▸ **Your assignment**
Using the data beneath this instruction, retype only the lines from the one that contains "Angebot anfragen (30, 1746)" down to the one that contains "Consumibles Impresión Gran formato (406, 61)", both included, exactly as they appear.

▸ **Stored records**
# # # # # # #

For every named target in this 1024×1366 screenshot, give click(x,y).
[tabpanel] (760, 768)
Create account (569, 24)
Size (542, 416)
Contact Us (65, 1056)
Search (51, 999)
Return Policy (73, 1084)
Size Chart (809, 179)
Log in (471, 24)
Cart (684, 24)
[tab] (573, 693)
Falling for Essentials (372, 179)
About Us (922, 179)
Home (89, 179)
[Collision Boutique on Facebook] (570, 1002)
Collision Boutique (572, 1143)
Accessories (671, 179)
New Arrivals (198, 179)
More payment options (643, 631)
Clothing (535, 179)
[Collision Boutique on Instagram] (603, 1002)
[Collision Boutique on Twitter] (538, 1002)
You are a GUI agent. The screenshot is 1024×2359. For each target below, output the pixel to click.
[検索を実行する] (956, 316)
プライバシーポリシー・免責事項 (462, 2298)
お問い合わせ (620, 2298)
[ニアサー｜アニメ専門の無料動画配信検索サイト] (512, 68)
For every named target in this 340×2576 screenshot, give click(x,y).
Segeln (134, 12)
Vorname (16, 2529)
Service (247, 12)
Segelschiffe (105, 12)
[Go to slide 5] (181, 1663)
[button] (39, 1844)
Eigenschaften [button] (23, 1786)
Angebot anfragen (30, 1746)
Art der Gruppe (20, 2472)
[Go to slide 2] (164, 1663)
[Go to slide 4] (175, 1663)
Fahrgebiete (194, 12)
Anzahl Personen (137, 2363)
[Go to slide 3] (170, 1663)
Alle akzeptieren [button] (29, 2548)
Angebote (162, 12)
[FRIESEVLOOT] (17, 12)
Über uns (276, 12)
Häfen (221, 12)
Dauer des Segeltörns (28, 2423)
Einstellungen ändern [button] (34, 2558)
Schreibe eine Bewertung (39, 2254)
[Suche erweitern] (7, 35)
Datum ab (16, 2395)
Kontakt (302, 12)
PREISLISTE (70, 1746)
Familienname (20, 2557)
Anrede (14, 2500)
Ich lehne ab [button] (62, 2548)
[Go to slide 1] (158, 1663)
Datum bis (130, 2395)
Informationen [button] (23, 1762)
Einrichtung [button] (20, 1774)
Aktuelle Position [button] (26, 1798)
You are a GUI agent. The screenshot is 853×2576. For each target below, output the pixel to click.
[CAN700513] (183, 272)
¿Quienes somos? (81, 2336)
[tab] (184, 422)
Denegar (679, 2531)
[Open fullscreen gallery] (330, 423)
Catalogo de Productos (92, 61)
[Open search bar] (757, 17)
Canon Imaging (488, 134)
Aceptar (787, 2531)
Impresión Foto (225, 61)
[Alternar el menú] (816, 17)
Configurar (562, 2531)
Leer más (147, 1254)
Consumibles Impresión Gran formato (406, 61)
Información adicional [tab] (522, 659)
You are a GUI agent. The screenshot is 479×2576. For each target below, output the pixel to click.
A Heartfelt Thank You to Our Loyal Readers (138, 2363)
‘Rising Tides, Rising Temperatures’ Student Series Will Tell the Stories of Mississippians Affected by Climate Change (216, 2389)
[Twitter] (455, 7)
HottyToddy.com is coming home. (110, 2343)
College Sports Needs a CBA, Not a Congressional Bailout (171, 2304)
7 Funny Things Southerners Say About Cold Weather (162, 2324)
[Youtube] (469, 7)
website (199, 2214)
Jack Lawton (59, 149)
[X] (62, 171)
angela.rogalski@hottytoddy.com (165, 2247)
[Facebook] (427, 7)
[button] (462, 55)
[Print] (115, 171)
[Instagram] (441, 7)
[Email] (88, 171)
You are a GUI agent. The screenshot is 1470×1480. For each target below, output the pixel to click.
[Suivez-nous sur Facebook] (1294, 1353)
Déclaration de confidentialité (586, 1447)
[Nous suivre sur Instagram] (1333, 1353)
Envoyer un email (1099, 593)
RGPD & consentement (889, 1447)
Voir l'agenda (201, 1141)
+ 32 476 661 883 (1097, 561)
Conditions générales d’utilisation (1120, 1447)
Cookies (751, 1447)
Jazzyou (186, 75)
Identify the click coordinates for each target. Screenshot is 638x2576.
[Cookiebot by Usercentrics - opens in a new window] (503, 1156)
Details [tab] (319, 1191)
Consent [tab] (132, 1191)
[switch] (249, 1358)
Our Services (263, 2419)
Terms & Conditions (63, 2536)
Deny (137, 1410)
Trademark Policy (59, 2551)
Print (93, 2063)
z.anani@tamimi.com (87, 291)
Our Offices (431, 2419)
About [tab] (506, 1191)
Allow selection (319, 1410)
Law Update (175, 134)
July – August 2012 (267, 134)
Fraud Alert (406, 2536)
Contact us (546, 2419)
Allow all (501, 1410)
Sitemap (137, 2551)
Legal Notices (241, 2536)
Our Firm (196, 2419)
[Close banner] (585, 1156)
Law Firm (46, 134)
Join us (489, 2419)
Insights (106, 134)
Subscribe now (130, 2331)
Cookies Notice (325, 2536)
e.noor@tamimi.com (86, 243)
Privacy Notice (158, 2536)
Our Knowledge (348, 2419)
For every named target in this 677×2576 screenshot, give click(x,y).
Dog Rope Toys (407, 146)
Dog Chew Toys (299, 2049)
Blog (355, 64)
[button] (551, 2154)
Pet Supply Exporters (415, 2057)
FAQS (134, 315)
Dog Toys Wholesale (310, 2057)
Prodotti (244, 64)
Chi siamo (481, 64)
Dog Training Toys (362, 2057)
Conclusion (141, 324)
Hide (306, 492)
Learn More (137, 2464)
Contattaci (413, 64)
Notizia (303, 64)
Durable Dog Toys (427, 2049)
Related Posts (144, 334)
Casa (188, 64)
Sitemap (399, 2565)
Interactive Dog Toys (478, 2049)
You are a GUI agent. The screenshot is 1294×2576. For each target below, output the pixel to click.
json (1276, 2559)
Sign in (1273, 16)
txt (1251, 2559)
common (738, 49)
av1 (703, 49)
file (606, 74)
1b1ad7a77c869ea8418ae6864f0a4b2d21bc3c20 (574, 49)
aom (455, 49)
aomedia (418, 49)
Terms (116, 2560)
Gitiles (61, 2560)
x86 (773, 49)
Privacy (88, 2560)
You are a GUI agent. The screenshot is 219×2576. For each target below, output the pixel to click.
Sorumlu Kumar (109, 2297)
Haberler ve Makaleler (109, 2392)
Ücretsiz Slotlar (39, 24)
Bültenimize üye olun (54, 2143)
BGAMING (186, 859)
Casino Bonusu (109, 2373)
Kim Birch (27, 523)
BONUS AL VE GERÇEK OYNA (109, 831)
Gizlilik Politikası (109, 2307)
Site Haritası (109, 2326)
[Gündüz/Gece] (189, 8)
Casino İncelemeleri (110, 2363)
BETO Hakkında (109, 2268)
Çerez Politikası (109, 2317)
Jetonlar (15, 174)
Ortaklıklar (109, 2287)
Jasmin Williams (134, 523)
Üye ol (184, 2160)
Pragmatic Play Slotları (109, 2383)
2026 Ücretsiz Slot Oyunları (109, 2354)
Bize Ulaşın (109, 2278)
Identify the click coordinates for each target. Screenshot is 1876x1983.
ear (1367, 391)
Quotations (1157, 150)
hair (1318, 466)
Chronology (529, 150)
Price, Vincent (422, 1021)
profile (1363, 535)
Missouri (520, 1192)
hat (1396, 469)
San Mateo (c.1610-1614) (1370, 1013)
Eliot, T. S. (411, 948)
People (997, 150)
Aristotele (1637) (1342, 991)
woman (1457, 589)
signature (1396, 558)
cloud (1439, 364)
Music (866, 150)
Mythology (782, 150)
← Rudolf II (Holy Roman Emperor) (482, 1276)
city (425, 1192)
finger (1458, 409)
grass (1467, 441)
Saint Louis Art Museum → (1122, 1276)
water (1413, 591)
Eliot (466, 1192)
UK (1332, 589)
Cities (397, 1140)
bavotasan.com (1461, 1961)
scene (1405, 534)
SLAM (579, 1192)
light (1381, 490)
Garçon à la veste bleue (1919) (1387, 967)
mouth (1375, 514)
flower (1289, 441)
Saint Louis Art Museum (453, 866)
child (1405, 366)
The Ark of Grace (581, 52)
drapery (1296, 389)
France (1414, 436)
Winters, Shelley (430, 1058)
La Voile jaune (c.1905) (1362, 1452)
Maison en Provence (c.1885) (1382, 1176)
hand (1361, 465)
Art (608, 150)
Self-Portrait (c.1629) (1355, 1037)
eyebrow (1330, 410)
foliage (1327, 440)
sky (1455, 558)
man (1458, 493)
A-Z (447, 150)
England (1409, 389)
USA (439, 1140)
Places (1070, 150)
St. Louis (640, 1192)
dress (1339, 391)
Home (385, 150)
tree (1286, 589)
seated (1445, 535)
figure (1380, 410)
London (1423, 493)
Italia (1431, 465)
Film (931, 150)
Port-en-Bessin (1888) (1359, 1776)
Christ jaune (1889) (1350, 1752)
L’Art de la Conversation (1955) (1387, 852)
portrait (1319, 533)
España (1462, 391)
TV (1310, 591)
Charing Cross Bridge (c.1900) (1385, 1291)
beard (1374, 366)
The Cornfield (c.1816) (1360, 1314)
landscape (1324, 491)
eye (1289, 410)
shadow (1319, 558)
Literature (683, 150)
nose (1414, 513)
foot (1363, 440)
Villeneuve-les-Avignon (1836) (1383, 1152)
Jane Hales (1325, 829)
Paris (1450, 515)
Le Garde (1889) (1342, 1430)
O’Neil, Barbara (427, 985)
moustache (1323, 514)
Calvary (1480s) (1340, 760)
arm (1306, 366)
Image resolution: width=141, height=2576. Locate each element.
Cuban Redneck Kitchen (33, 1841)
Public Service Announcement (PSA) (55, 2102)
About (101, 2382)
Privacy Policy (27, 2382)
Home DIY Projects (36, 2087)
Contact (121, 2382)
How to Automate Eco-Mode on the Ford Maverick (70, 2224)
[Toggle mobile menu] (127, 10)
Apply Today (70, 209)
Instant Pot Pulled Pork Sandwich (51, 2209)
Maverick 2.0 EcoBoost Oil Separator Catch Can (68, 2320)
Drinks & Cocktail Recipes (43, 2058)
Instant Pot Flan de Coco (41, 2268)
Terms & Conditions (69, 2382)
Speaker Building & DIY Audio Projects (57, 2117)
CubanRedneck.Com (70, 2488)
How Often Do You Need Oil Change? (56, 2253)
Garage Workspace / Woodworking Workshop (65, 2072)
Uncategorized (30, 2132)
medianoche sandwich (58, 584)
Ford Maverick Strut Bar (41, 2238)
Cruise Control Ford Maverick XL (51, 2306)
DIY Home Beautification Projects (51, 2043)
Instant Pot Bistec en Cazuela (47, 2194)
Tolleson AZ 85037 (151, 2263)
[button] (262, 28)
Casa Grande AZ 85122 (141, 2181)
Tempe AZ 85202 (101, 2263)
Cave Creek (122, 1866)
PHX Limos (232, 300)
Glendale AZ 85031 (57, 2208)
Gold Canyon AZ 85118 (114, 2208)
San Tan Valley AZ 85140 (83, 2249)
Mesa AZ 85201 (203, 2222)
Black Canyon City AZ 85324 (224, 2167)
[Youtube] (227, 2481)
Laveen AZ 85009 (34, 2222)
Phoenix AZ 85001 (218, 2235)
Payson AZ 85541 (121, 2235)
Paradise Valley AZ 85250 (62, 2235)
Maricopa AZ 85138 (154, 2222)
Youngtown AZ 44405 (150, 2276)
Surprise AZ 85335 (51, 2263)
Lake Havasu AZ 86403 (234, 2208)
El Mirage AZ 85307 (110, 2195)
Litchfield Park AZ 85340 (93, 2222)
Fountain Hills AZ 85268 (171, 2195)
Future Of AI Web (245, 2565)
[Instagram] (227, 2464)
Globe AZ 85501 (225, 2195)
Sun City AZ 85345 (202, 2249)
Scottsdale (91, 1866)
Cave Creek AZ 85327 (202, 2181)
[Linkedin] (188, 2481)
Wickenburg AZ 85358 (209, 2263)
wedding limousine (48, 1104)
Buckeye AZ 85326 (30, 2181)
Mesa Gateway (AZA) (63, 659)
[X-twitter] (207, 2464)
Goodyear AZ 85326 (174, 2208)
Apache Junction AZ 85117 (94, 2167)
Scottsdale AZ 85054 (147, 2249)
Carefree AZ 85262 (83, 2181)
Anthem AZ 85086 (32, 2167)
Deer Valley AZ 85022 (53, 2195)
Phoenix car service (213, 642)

# # # # # # #

▸ **Your solution**
Angebot anfragen (30, 1746)
Art der Gruppe (20, 2472)
[Go to slide 2] (164, 1663)
[Go to slide 4] (175, 1663)
Fahrgebiete (194, 12)
Anzahl Personen (137, 2363)
[Go to slide 3] (170, 1663)
Alle akzeptieren [button] (29, 2548)
Angebote (162, 12)
[FRIESEVLOOT] (17, 12)
Über uns (276, 12)
Häfen (221, 12)
Dauer des Segeltörns (28, 2423)
Einstellungen ändern [button] (34, 2558)
Schreibe eine Bewertung (39, 2254)
[Suche erweitern] (7, 35)
Datum ab (16, 2395)
Kontakt (302, 12)
PREISLISTE (70, 1746)
Familienname (20, 2557)
Anrede (14, 2500)
Ich lehne ab [button] (62, 2548)
[Go to slide 1] (158, 1663)
Datum bis (130, 2395)
Informationen [button] (23, 1762)
Einrichtung [button] (20, 1774)
Aktuelle Position [button] (26, 1798)
You are a GUI agent. The screenshot is 853×2576. For each target below, output the pixel to click.
[CAN700513] (183, 272)
¿Quienes somos? (81, 2336)
[tab] (184, 422)
Denegar (679, 2531)
[Open fullscreen gallery] (330, 423)
Catalogo de Productos (92, 61)
[Open search bar] (757, 17)
Canon Imaging (488, 134)
Aceptar (787, 2531)
Impresión Foto (225, 61)
[Alternar el menú] (816, 17)
Configurar (562, 2531)
Leer más (147, 1254)
Consumibles Impresión Gran formato (406, 61)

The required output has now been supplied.